**ESERCIZI**.
[A] Trascrivi fedelmente il brano del commento al Vangelo della Risurrezione che va da "La visione realistica" fino a "(Mt 14, 29-31).".
[B] Nel commento al Vangelo della Risurrezione, quale dei due discepoli arrivò per primo al sepolcro?

Leggiamo attentamente la pagina del Vangelo di questa domenica della Risurrezione (Gv 20, 1-9).

Maria di Magdala andò di buon mattino al sepolcro, trovò la pietra tombale ribaltata e la tomba vuota. Costernata corse da Simon Pietro e da Giovanni dicendo: «Hanno portato via il Signore dal sepolcro!». I due discepoli di corsa andarono al sepolcro. Giovanni arrivò per primo, ma non vi entrò; Pietro, giunto dopo, entrò e vide le bende e il sudario deposti per terra. Allora entrò anche Giovanni e vide e credette.

Perché questa constatazione è fatta al singolare ed è riferita a Giovanni? Questa domanda non è una sottigliezza: trattandosi di un testo ispirato, nessun particolare è privo di significato, tanto più se si tiene presente che nel quarto Vangelo le narrazioni sono trasfigurate in simboli della vita e delle vicende della Chiesa.

La visione realistica che il Vangelo ha della natura umana non esclude la possibilità di una fede legata al compromesso; in due figure di apostoli ha tratteggiato due immagini: quella del discepolo che, pur sentendo il fascino di Cristo, è attratto dalle vedute umane, e quella del discepolo che non viene mai meno nella sua fedeltà all’amore: Pietro e Giovanni. Esse indicano le due costanti della storia della Chiesa.

Pietro è chiamato, come Giovanni, ad amare e a perdere la propria anima, ma non sempre riesce a liberarsi dai ragionamenti e a gettarsi allo sbaraglio della fede. «Pietro discese dalla barca e cominciò a camminare sulle acque. Davanti alla violenza del vento ebbe paura e principiando ad affondare gridò: “Signore, salvami!”. Gesù lo prese per mano e gli disse: “Uomo di poca fede, perché hai dubitato?”» (Mt 14, 29-31).

Due sono i poli che determinano la storia del singolo e di conseguenza di tutta l’umanità: l’uomo e Dio, il visibile e l’invisibile.

L’individuo che si orienta verso il polo-uomo, pone se stesso come centro dell’universo, padrone e ordinatore della storia. La sua azione tende a dominare la natura e la vita, escludendo ogni imponderabile che contrasti col principio della causalità razionale. E viene a trovarsi come Pietro sulla superficie delle acque, vive nel miracolo e lo scopre impossibile razionalmente, preso dal panico tenta di liberarsene costringendo l’orizzonte sconfinato della vita nel breve ambito delle formulazioni scientifiche o moralistiche.

L’anelito all’infinito è imbrigliato nella composta osservanza del dovere; la creatività ridotta alla ricerca delle leggi che regolano il mondo; le più ardenti ispirazioni abbassate alla richiesta del conforto e della sicurezza.

Tutto diventa ripetizione: i pensieri, le teorie, i costumi, l’arte. L’autorità assume il ruolo del rigido controllo dell’ordine costituito, accolto come perfetto e definitivo. L’ultima assise di questo tipo umano è la legge, la consuetudine, la staticità dei princìpi, il culto della lettera. Il regno di Dio non è più la tensione dei regni umani verso l’infinito oceano della vita divina, ma la monotona enunciazione di formule fisse, l’invariata ripetizione di tradizioni, entro le quali l’anelito a più vasta vita è spento nella sicurezza dell’invariabile.

**VOCI ELENCATE**.

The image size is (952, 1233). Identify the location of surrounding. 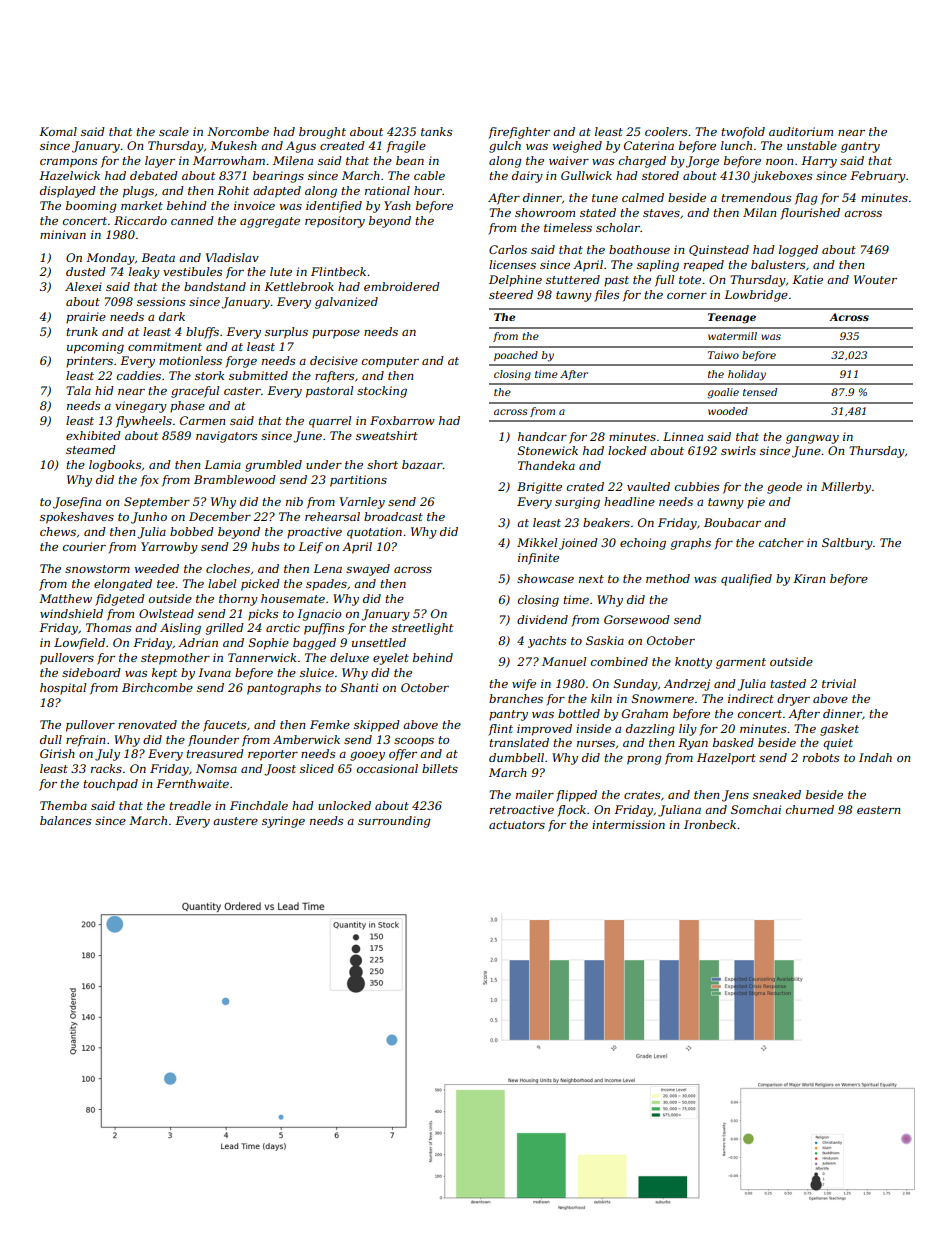
(394, 822).
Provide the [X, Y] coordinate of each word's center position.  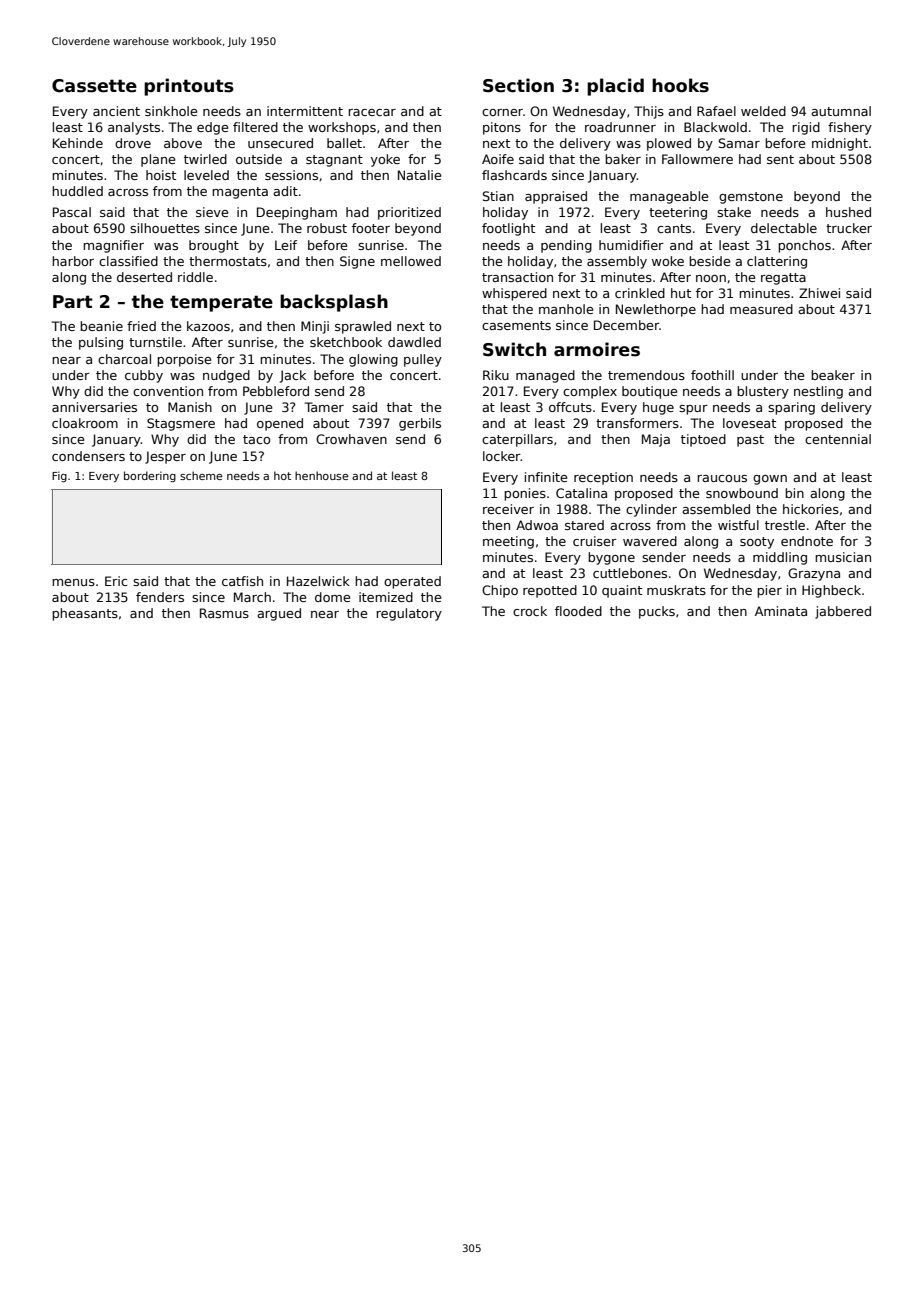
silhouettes [165, 228]
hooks [680, 85]
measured [761, 309]
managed [545, 376]
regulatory [409, 614]
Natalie [419, 175]
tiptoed [703, 440]
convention [168, 391]
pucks [657, 612]
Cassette [94, 86]
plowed [669, 144]
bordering [150, 476]
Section [518, 85]
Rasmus [224, 613]
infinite [546, 477]
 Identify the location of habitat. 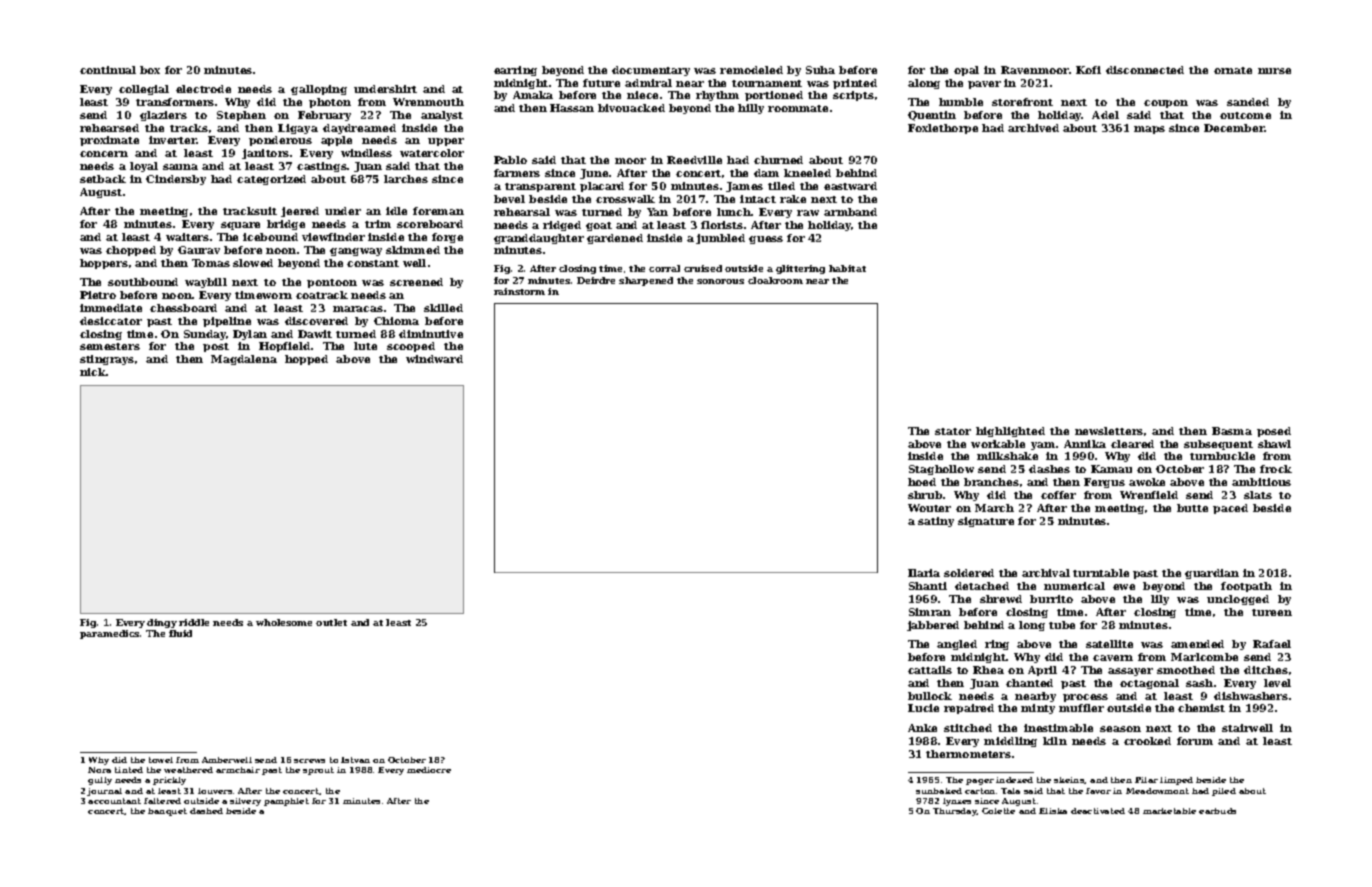
(847, 268).
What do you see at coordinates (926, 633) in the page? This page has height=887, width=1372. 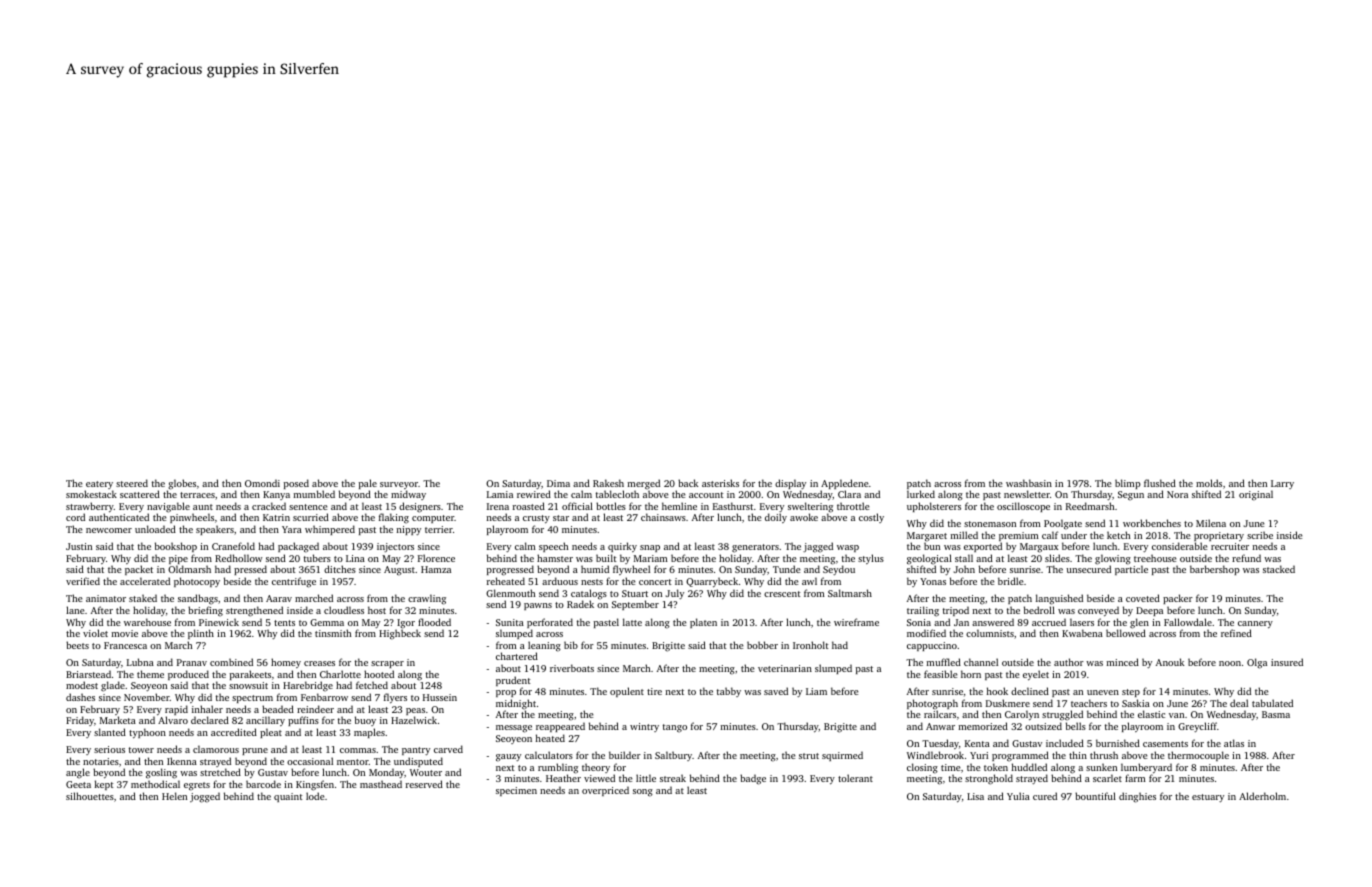 I see `modified` at bounding box center [926, 633].
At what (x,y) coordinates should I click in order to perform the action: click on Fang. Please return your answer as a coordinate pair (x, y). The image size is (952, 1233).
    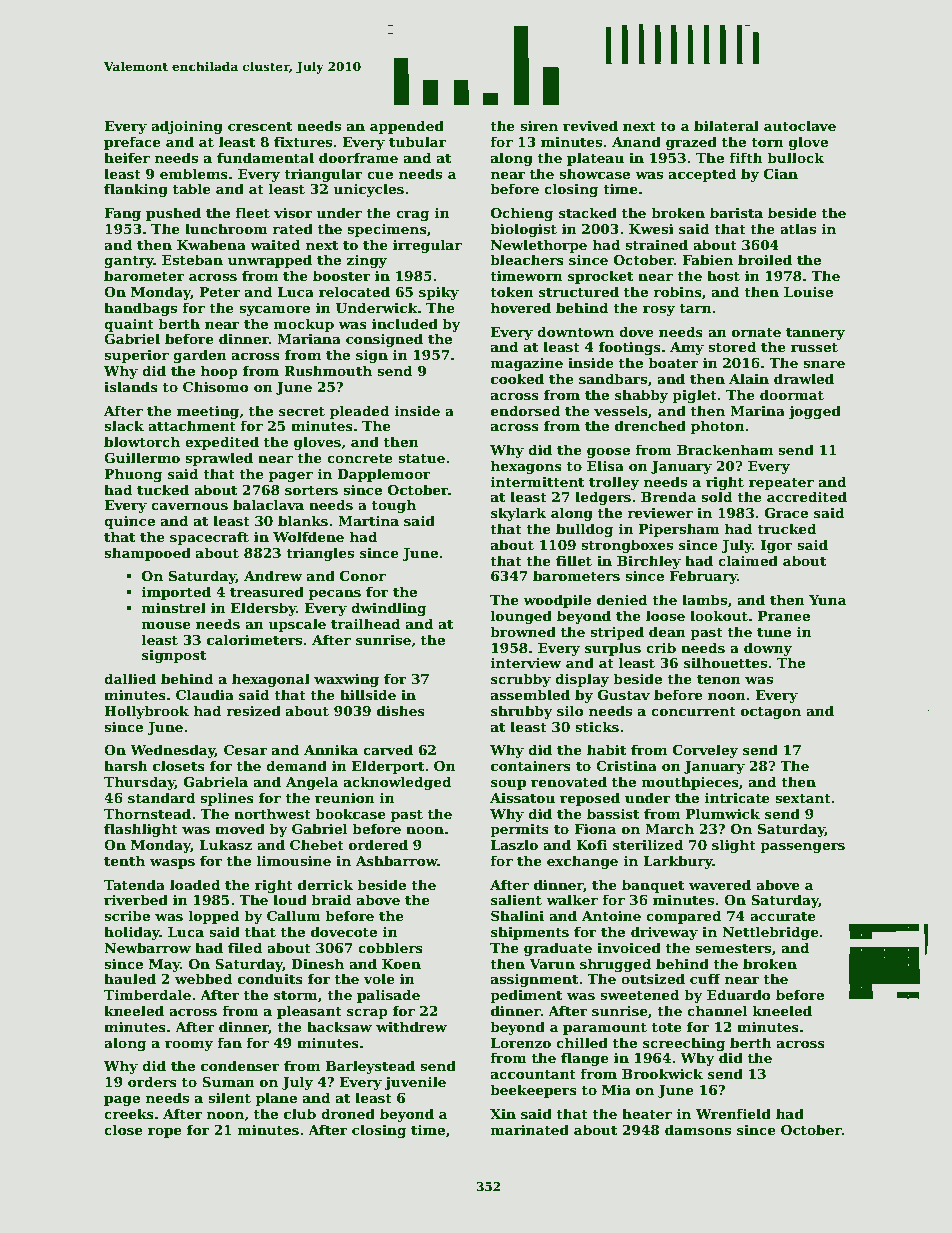
    Looking at the image, I should click on (122, 214).
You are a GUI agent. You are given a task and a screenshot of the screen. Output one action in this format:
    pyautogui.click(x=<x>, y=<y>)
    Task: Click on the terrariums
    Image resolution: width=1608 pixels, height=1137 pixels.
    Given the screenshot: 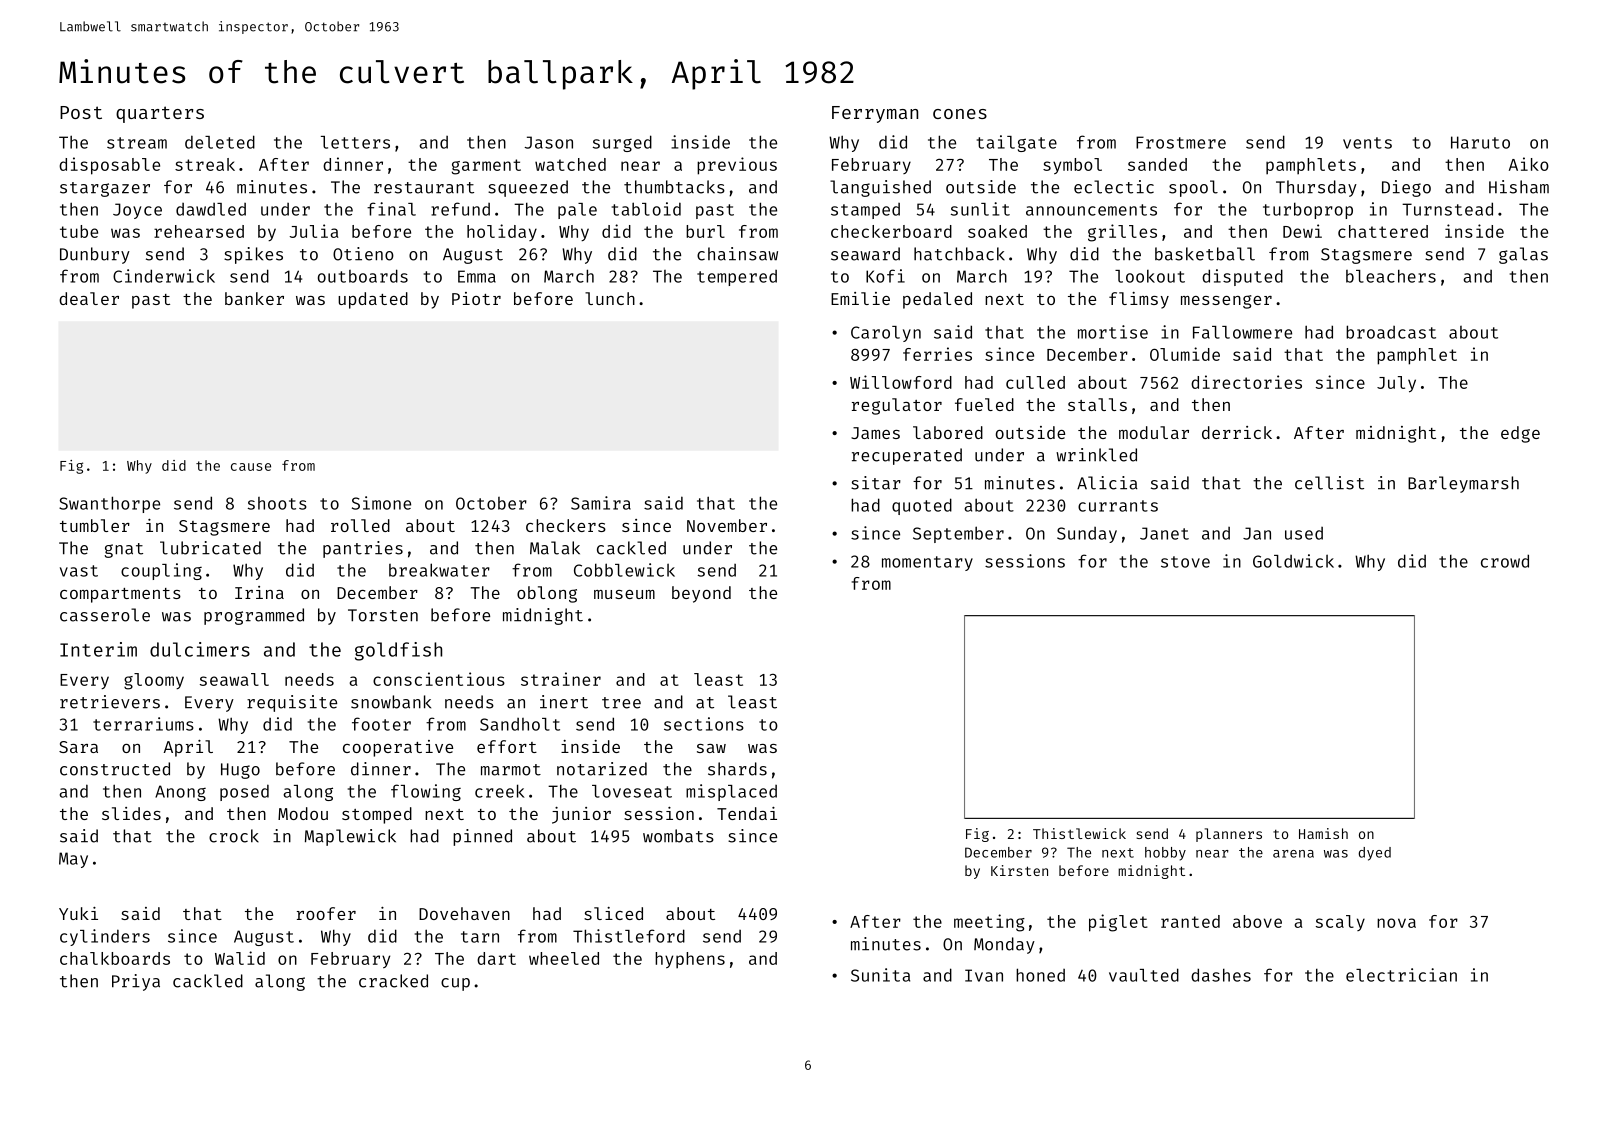 What is the action you would take?
    pyautogui.click(x=143, y=724)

**RISPOSTE PER ESERCIZIO**.
[A]
La visione realistica che il Vangelo ha della natura umana non esclude la possibilità di una fede legata al compromesso; in due figure di apostoli ha tratteggiato due immagini: quella del discepolo che, pur sentendo il fascino di Cristo, è attratto dalle vedute umane, e quella del discepolo che non viene mai meno nella sua fedeltà all’amore: Pietro e Giovanni. Esse indicano le due costanti della storia della Chiesa.

Pietro è chiamato, come Giovanni, ad amare e a perdere la propria anima, ma non sempre riesce a liberarsi dai ragionamenti e a gettarsi allo sbaraglio della fede. «Pietro discese dalla barca e cominciò a camminare sulle acque. Davanti alla violenza del vento ebbe paura e principiando ad affondare gridò: “Signore, salvami!”. Gesù lo prese per mano e gli disse: “Uomo di poca fede, perché hai dubitato?”» (Mt 14, 29-31).

[B] Giovanni arrivò per primo al sepolcro.